[Saved data entries]
■ ■ ■ ■

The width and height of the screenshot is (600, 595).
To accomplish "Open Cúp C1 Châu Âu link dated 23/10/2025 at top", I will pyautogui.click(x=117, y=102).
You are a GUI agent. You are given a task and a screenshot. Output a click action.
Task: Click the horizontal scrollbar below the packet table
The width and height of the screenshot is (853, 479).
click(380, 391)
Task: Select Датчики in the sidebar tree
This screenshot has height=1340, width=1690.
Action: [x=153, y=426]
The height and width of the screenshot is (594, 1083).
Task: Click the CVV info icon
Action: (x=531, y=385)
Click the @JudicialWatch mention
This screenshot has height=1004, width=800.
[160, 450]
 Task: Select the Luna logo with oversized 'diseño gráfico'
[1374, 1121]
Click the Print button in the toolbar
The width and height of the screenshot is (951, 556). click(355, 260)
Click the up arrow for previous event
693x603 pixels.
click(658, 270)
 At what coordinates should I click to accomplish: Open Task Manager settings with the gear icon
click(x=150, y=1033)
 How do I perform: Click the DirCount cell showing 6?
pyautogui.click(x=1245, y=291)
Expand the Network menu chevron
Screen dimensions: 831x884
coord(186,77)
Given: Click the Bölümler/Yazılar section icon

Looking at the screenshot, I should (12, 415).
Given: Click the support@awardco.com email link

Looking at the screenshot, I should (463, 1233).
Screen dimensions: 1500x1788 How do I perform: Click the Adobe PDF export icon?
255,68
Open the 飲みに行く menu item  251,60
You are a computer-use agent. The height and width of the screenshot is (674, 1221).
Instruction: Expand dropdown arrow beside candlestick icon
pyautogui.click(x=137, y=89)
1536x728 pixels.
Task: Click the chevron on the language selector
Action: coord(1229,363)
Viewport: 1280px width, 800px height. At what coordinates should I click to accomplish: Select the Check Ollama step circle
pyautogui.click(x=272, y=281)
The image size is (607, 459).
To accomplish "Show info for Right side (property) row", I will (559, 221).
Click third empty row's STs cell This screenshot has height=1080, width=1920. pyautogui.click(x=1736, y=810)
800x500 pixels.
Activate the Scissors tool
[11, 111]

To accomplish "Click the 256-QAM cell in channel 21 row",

■ ■ ■ ■

[PROBLEM REQUIREMENTS]
Print each line, starting with the one that contains "Open the 飲みに行く" and ending with the last line of the data, exactly as it stands and with no other lines.

[OUTPUT OF THE TASK]
Open the 飲みに行く menu item  251,60
You are a computer-use agent. The height and width of the screenshot is (674, 1221).
Instruction: Expand dropdown arrow beside candlestick icon
pyautogui.click(x=137, y=89)
1536x728 pixels.
Task: Click the chevron on the language selector
Action: coord(1229,363)
Viewport: 1280px width, 800px height. At what coordinates should I click to accomplish: Select the Check Ollama step circle
pyautogui.click(x=272, y=281)
The image size is (607, 459).
To accomplish "Show info for Right side (property) row", I will (559, 221).
Click third empty row's STs cell This screenshot has height=1080, width=1920. pyautogui.click(x=1736, y=810)
800x500 pixels.
Activate the Scissors tool
[11, 111]

To accomplish "Click the 256-QAM cell in channel 21 row",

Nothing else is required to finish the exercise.